-- INSTRUCTIONS FOR THE TASK --
How many lines of the listing below contain the word "perform"? Reply with the number alone.

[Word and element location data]
------------------------

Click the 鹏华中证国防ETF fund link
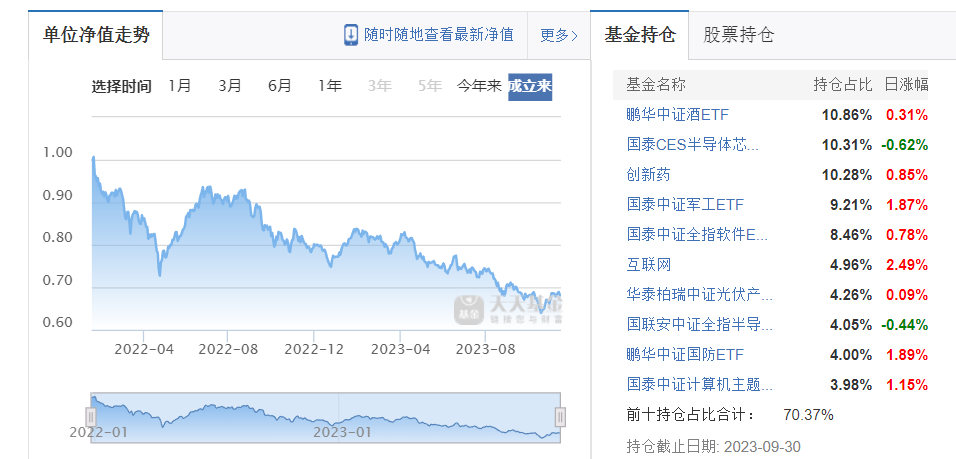 [x=685, y=354]
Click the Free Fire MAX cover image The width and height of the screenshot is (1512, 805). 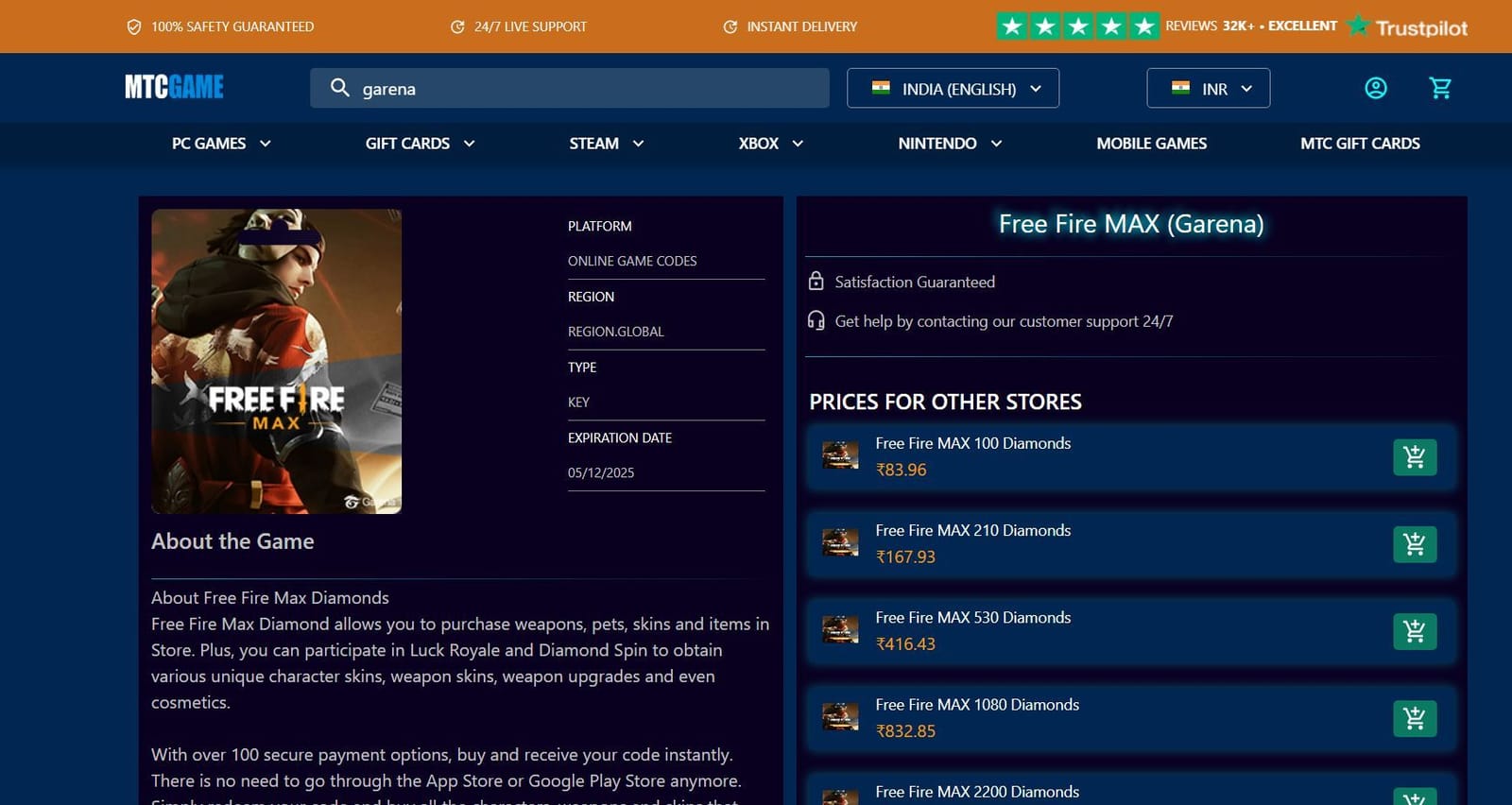click(276, 361)
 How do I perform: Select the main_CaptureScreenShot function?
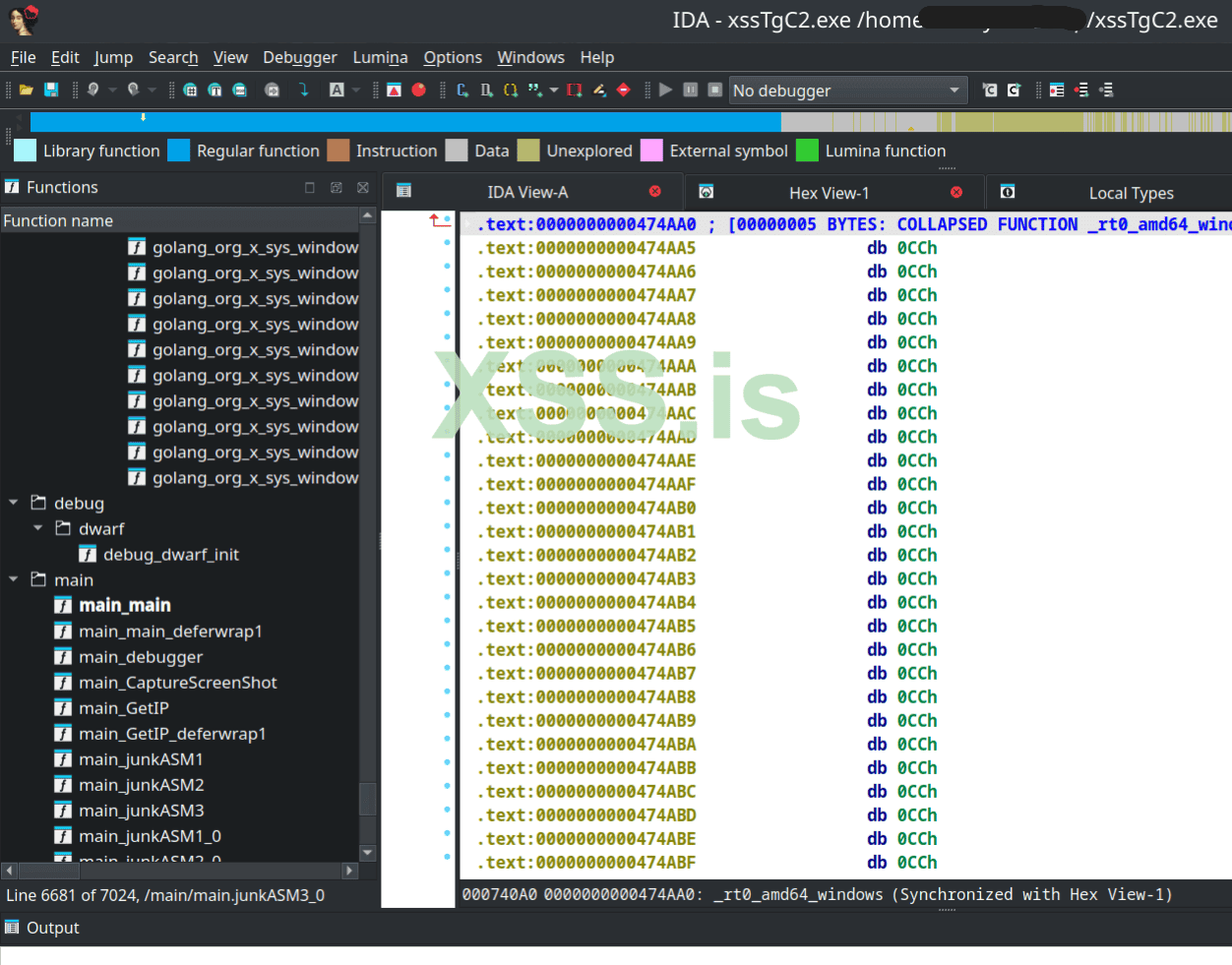[x=179, y=682]
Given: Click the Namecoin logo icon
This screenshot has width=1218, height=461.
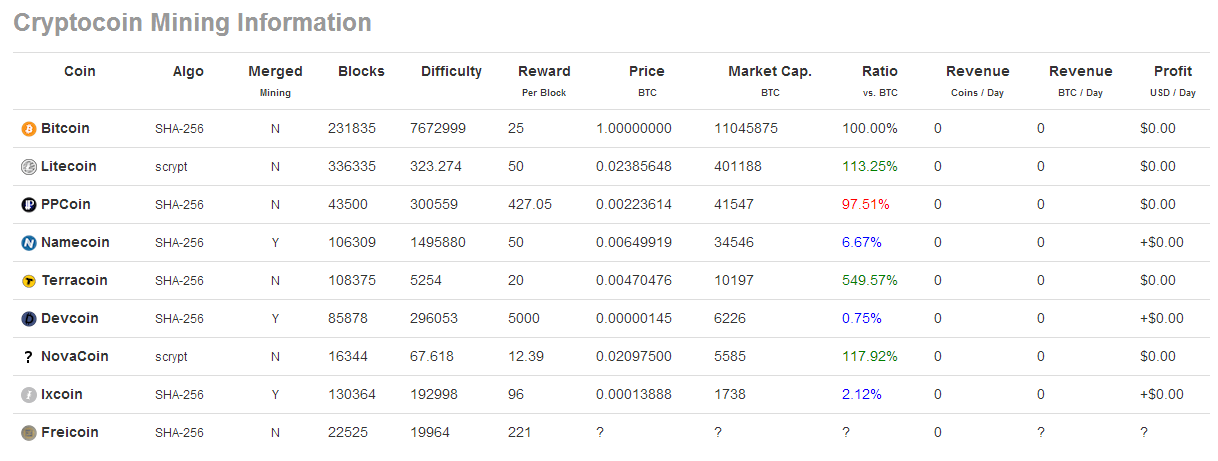Looking at the screenshot, I should pyautogui.click(x=28, y=243).

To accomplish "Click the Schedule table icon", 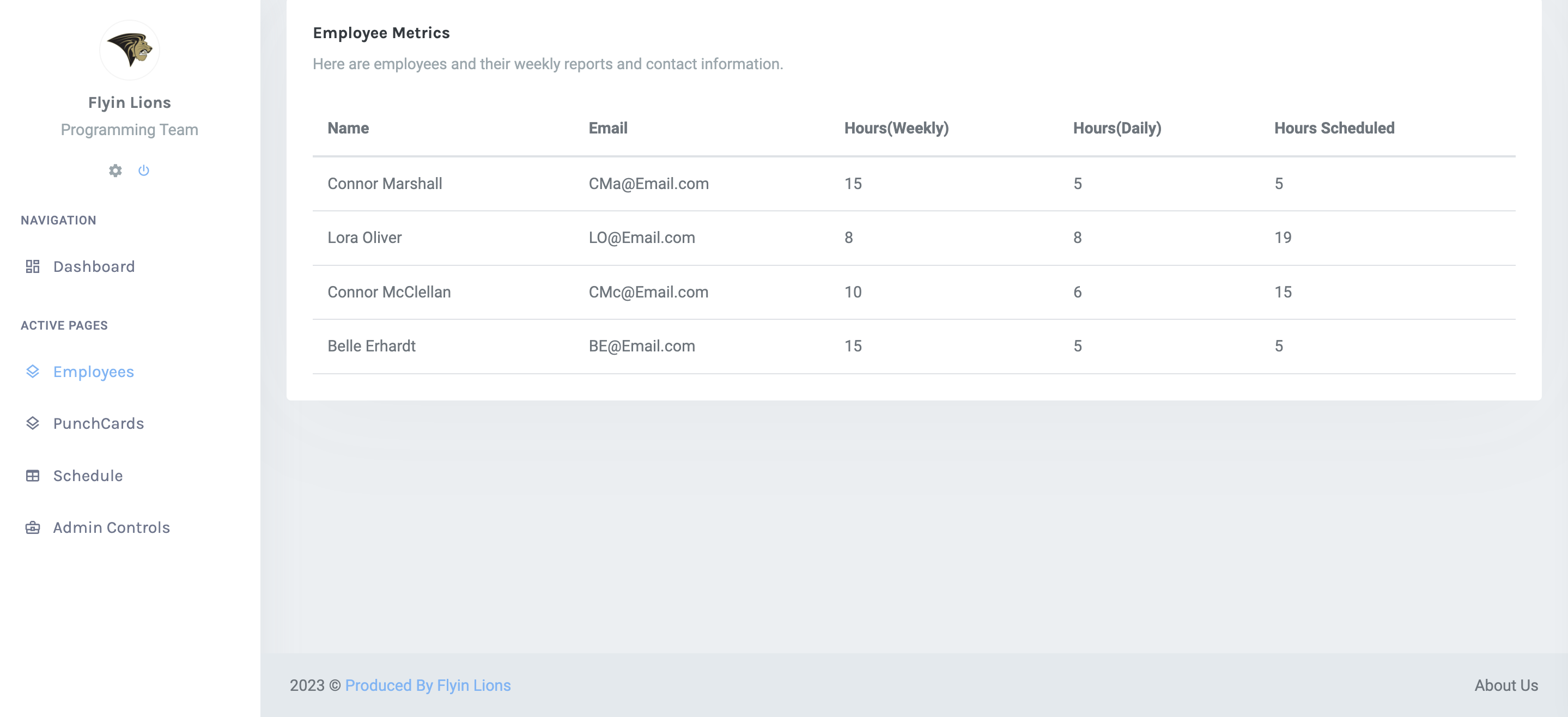I will click(x=33, y=475).
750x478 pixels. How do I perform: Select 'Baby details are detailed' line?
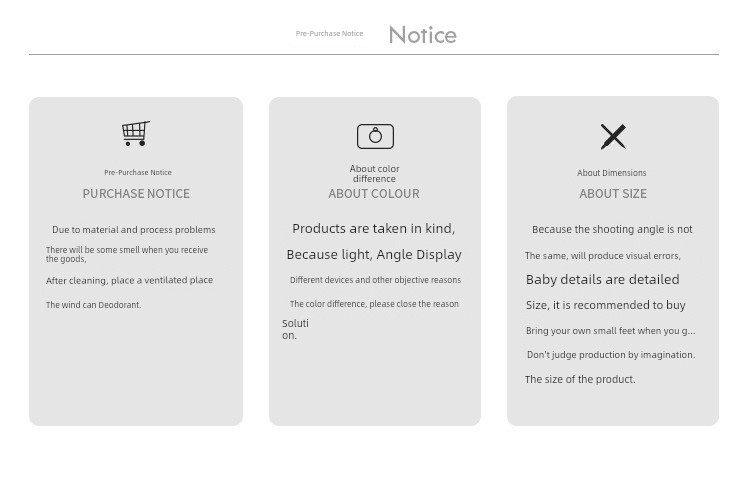click(602, 280)
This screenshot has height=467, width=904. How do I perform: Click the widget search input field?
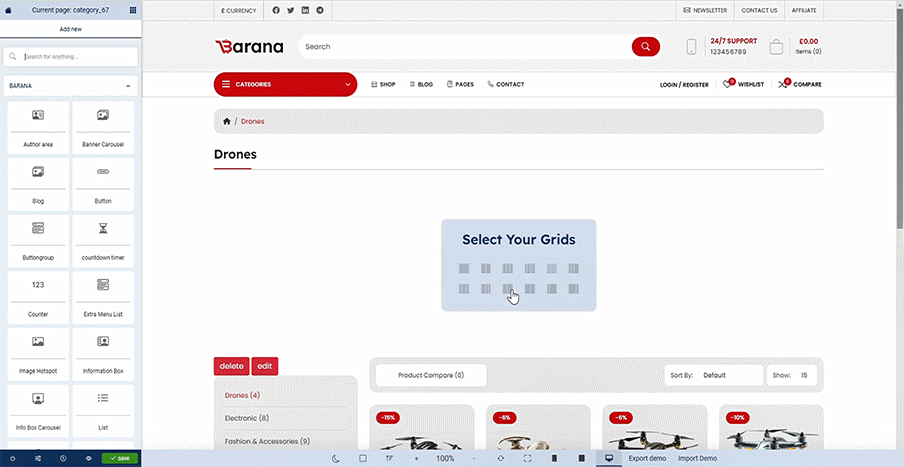(x=75, y=57)
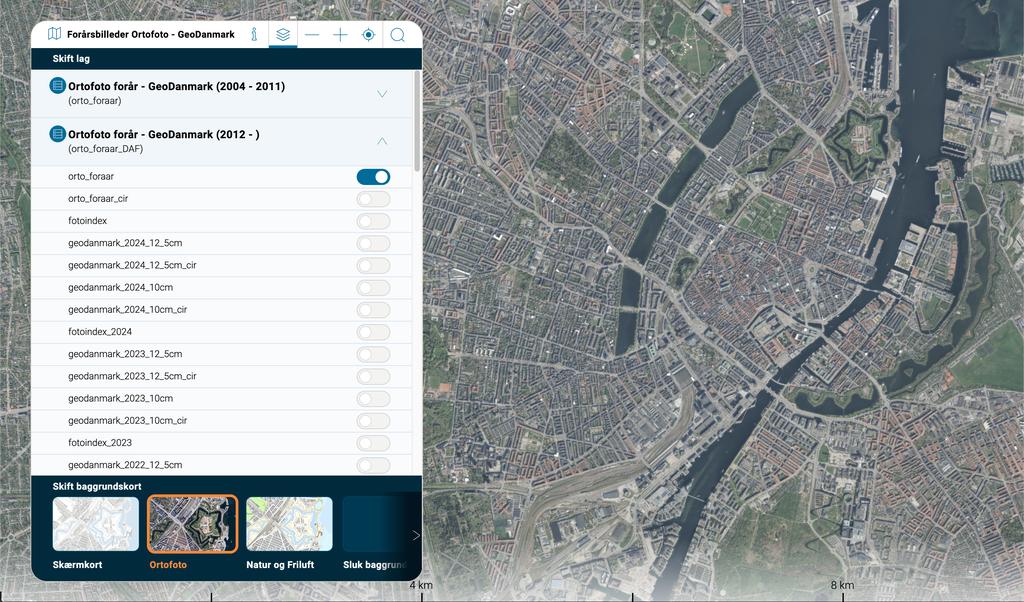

------------------------

-- THE RESULT --
3